Element lookup listing
+++

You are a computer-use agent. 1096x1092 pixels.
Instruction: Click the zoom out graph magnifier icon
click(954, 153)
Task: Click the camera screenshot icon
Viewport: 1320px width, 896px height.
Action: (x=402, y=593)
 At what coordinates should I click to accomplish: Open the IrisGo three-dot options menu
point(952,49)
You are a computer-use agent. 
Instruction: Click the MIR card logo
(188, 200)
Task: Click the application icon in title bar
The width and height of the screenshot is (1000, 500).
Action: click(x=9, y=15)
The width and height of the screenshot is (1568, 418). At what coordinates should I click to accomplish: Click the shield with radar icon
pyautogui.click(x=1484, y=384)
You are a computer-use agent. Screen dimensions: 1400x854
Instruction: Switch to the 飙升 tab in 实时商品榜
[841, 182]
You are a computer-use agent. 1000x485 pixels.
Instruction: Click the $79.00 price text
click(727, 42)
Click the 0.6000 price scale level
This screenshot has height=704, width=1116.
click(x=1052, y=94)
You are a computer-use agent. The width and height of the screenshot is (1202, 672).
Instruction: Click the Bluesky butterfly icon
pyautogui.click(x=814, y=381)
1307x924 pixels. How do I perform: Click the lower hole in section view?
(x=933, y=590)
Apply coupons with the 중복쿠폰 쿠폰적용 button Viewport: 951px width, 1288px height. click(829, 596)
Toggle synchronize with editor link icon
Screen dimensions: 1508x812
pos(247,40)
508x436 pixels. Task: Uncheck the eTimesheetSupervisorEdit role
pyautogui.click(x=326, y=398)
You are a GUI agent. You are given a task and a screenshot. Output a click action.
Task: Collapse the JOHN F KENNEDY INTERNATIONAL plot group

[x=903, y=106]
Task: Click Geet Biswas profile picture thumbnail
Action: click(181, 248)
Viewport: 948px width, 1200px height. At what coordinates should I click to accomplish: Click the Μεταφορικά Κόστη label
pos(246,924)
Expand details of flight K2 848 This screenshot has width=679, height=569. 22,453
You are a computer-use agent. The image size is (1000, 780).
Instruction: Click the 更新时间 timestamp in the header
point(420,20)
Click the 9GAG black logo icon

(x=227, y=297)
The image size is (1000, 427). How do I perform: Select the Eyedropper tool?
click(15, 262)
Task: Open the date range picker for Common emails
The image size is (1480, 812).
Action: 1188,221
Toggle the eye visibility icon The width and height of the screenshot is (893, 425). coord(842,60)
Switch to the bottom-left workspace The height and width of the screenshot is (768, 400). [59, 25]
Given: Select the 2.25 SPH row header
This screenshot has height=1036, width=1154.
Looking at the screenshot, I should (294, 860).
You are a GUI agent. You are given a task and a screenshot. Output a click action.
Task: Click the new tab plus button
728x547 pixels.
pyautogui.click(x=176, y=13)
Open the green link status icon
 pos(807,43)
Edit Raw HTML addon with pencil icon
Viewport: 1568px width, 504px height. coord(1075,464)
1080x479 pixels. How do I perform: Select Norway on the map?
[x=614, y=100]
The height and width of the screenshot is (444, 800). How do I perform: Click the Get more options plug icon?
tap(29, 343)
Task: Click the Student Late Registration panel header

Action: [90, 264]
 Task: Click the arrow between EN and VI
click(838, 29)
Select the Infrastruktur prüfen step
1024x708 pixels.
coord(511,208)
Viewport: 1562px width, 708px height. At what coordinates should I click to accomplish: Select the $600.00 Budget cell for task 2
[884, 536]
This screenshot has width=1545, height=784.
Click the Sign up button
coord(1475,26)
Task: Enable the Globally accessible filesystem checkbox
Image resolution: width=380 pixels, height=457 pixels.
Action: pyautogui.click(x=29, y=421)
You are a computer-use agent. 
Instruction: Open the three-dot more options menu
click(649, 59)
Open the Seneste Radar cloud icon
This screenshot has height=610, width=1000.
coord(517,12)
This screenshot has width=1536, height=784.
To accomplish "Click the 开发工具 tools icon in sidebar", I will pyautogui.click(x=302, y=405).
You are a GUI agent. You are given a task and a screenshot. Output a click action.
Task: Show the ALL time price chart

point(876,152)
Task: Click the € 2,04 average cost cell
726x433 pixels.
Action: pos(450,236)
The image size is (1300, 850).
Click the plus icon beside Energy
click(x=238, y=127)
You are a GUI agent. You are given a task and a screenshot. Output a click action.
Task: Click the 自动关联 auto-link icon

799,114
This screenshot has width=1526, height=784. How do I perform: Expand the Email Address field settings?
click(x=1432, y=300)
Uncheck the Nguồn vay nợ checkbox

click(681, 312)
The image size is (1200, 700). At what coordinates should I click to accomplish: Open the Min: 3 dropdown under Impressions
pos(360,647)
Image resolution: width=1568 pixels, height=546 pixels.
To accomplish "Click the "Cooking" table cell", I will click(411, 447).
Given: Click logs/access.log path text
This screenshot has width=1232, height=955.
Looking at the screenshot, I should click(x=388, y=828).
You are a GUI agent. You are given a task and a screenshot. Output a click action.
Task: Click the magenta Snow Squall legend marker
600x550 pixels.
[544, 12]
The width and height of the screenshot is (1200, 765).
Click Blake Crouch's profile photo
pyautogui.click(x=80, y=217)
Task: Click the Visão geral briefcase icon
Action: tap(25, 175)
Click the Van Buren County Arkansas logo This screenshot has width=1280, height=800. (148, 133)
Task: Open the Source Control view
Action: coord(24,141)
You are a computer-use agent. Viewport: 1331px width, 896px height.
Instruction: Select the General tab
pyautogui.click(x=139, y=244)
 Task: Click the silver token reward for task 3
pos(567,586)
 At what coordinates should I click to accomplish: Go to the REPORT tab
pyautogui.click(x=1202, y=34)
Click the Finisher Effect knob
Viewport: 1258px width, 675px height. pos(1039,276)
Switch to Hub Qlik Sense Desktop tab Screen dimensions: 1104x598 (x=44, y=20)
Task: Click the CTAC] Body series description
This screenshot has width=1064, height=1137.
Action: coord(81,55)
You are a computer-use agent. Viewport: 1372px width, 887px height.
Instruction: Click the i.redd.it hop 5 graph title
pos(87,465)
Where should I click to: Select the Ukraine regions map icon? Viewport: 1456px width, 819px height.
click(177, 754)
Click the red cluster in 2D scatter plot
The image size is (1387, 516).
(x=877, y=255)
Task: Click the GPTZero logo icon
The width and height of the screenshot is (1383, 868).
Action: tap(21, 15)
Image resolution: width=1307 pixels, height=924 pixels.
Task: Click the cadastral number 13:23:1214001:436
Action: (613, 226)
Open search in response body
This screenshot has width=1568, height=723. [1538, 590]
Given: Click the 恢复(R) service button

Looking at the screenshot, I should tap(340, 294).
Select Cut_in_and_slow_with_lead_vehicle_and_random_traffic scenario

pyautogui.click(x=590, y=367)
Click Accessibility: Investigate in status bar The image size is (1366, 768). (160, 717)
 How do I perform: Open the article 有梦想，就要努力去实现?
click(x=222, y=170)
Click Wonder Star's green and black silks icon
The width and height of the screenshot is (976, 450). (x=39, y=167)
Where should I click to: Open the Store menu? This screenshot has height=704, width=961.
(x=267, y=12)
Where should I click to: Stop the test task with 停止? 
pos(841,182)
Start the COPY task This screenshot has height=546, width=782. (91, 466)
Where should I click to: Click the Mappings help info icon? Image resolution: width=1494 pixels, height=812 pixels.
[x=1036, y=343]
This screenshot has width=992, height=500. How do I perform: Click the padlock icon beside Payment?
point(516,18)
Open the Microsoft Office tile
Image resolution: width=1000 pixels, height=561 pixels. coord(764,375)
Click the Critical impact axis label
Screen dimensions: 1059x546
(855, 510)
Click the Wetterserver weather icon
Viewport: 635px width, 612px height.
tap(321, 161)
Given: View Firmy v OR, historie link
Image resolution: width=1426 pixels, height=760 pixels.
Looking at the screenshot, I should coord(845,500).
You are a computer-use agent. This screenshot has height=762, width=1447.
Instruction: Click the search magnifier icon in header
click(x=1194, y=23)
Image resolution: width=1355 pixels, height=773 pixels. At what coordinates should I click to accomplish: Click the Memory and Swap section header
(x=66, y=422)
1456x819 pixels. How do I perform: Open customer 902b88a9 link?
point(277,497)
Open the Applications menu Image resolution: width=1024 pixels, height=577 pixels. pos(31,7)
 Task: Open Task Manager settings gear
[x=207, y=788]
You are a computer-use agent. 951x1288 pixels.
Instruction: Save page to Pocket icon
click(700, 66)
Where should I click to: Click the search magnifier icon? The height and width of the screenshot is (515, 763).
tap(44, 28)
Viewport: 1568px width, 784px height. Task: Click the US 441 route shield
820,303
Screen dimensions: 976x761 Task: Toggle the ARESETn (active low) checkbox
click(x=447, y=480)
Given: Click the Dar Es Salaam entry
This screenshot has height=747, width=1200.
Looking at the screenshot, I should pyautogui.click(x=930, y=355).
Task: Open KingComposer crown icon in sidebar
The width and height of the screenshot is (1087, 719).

+++

Task brief => Rewrite the listing from the line containing "Expand details of" through the line containing "click(15, 262)", changing "Eyedropper" to "Pipette" and keeping everything else the same.

Completed task =>
Expand details of flight K2 848 This screenshot has width=679, height=569. 22,453
You are a computer-use agent. The image size is (1000, 780).
Instruction: Click the 更新时间 timestamp in the header
point(420,20)
Click the 9GAG black logo icon

(x=227, y=297)
The image size is (1000, 427). How do I perform: Select the Pipette tool?
click(15, 262)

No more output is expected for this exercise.